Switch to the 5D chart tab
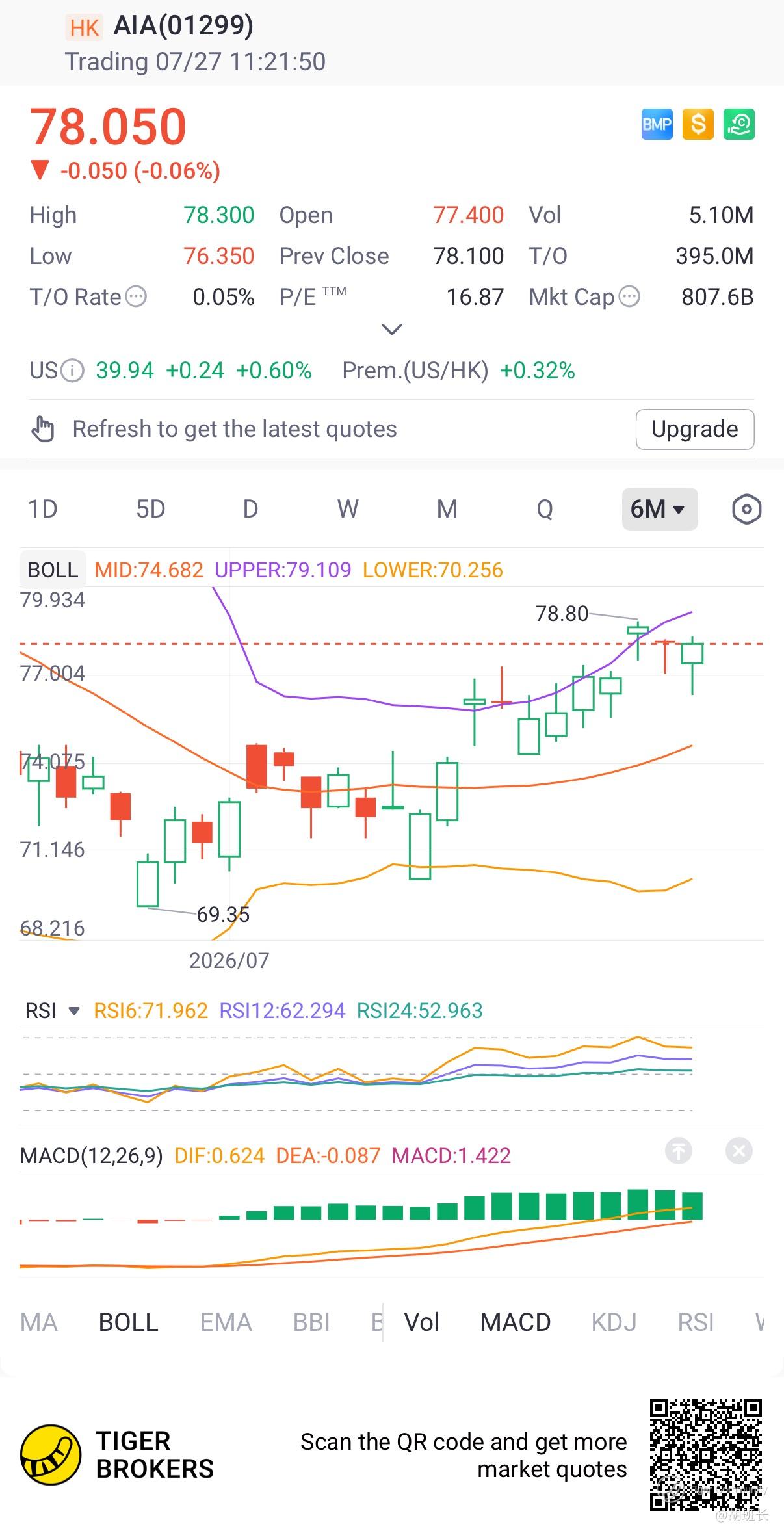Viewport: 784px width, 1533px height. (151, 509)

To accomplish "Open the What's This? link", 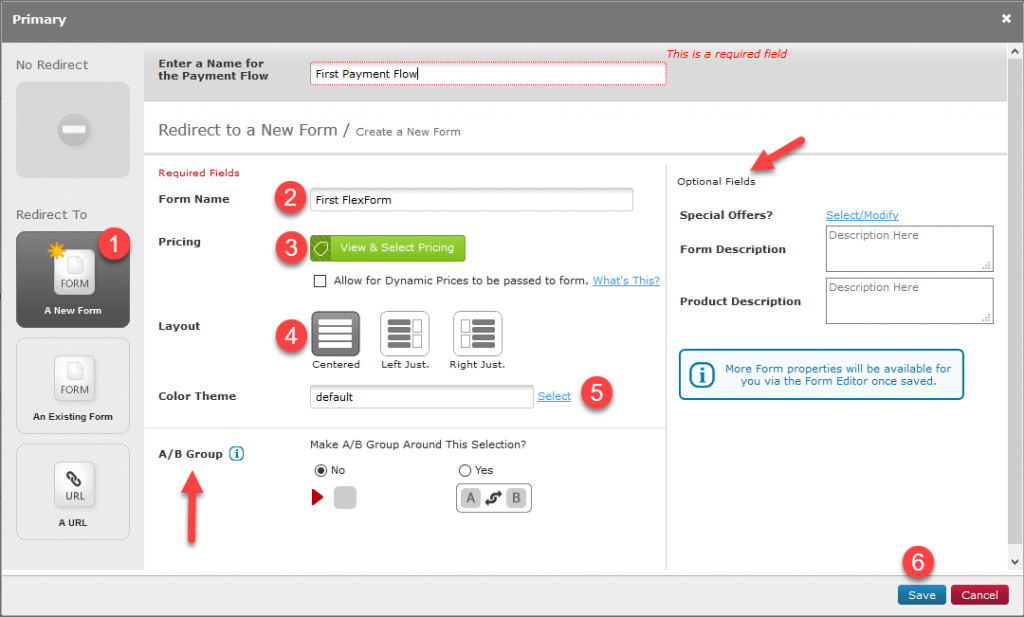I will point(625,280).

--- --- ---

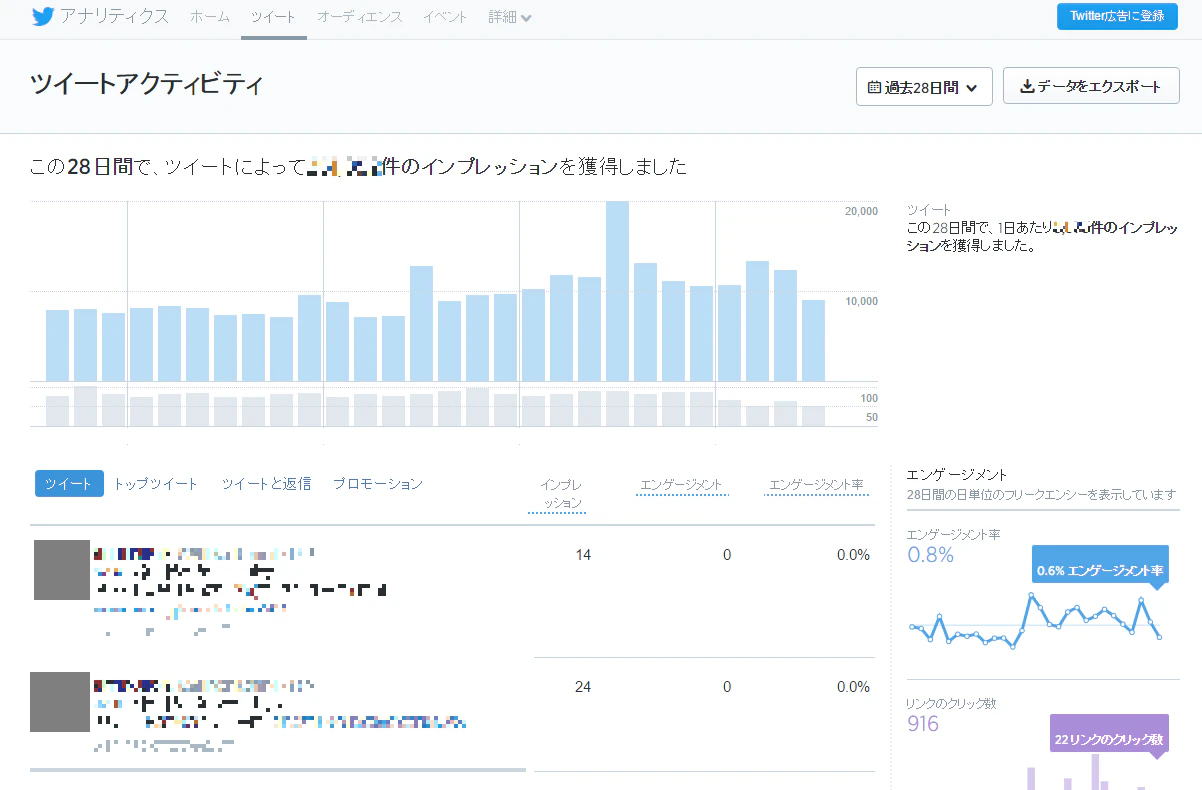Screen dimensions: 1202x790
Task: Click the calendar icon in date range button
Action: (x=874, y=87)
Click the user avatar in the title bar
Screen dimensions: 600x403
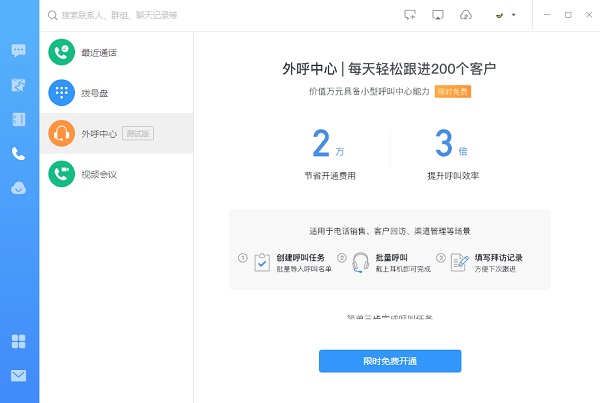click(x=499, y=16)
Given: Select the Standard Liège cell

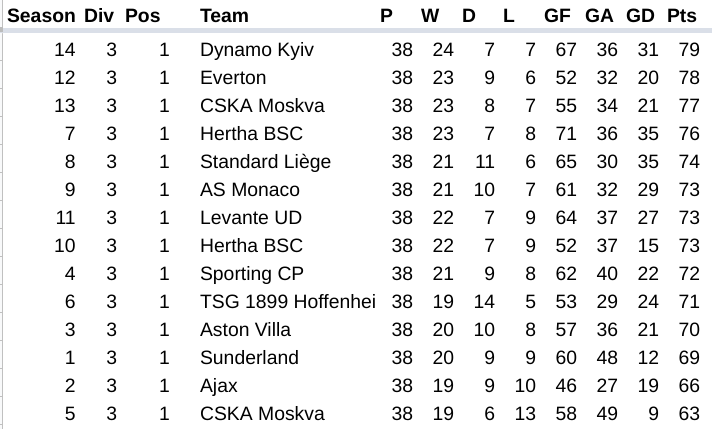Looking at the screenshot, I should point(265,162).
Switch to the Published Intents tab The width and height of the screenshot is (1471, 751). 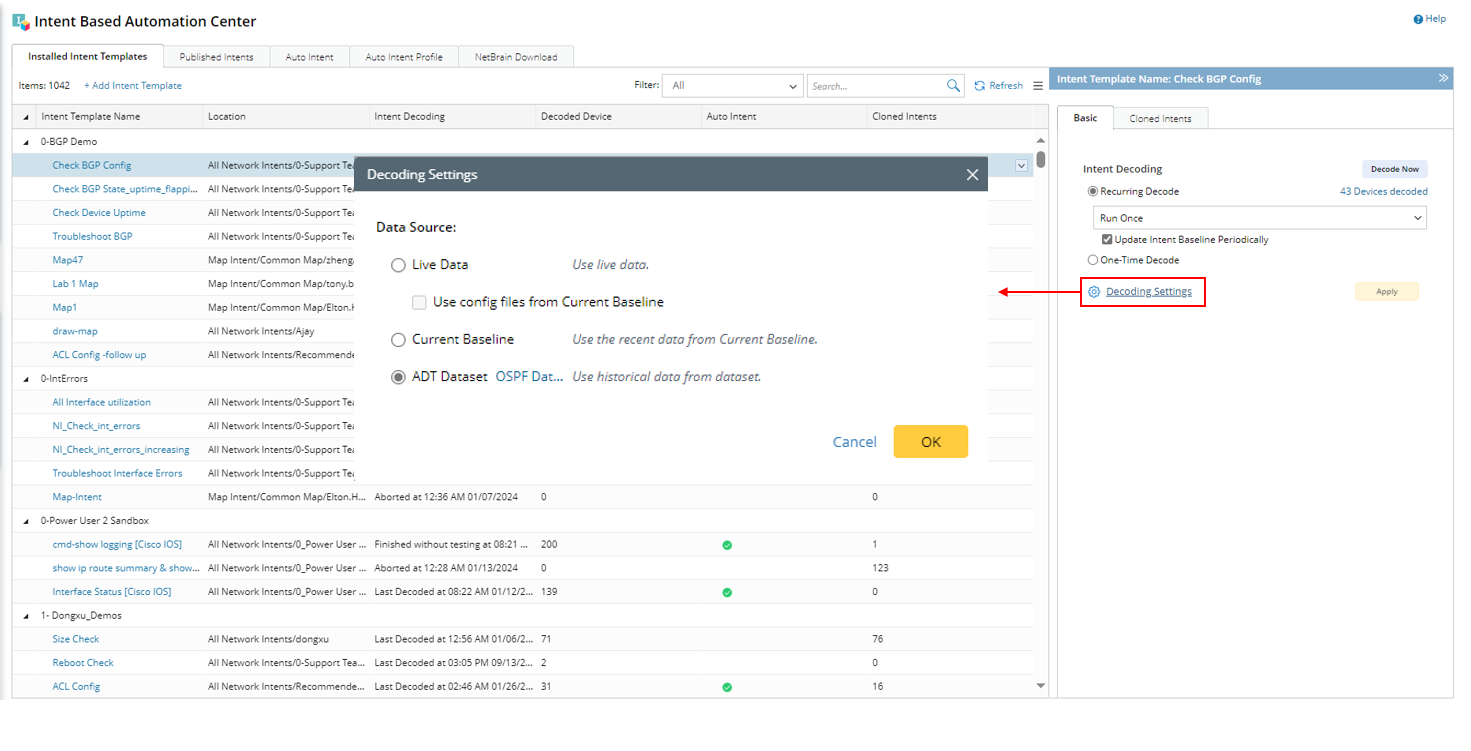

--- --- ---

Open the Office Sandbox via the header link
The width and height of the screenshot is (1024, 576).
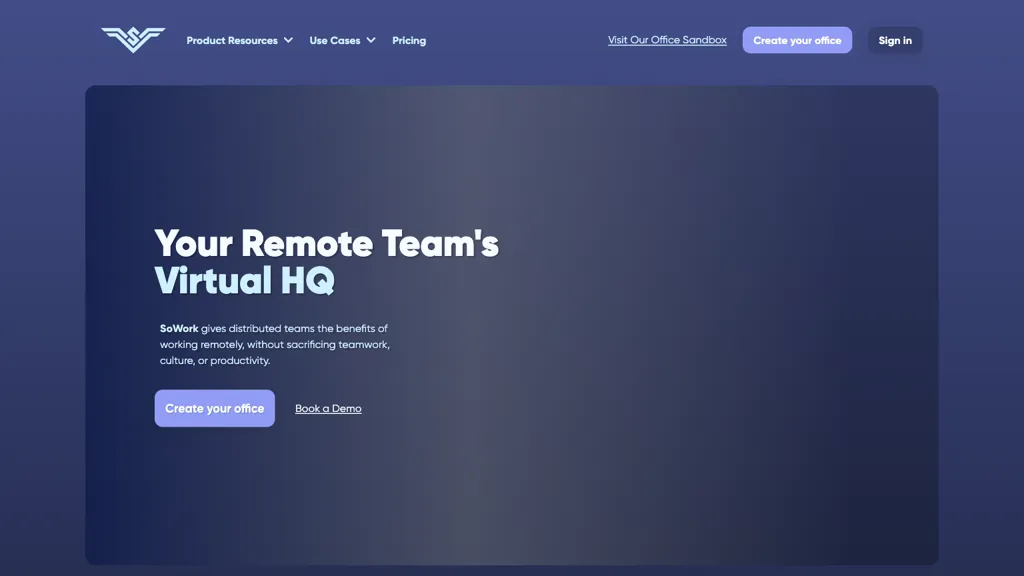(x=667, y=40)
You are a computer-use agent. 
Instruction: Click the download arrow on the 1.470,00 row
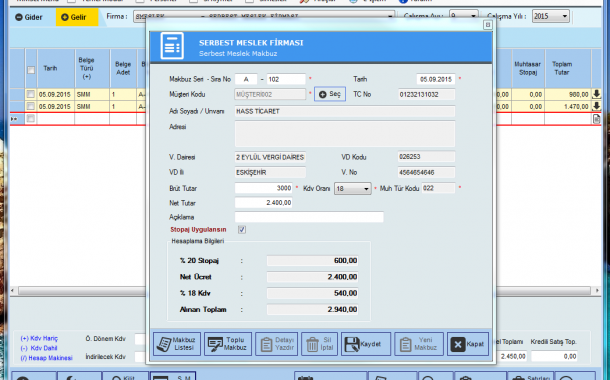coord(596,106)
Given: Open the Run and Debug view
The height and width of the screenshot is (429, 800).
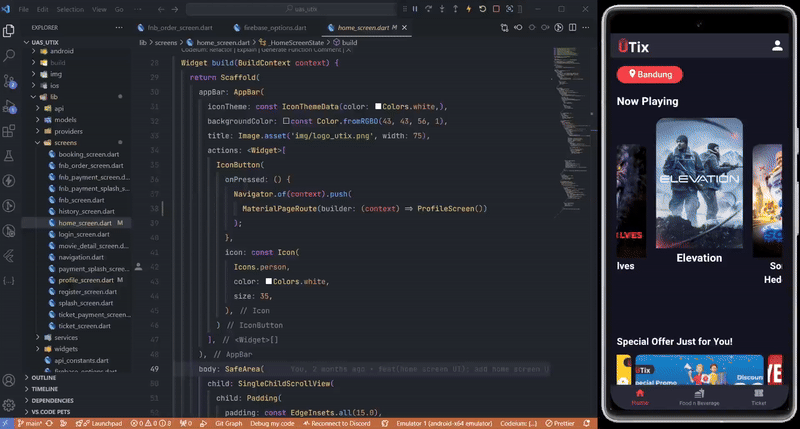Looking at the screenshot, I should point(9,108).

--- --- ---

What to work on ::
Look above for the line with "Screen dimensions: 600x403" and copy exactly from it through the line with "Switch to the Published", both included. Omit the pictures.

Exercise response ::
Screen dimensions: 600x403
click(x=499, y=16)
Given: Select the Standard Liège cell

Looking at the screenshot, I should point(265,162).
Switch to the Published Intents tab The width and height of the screenshot is (1471, 751). 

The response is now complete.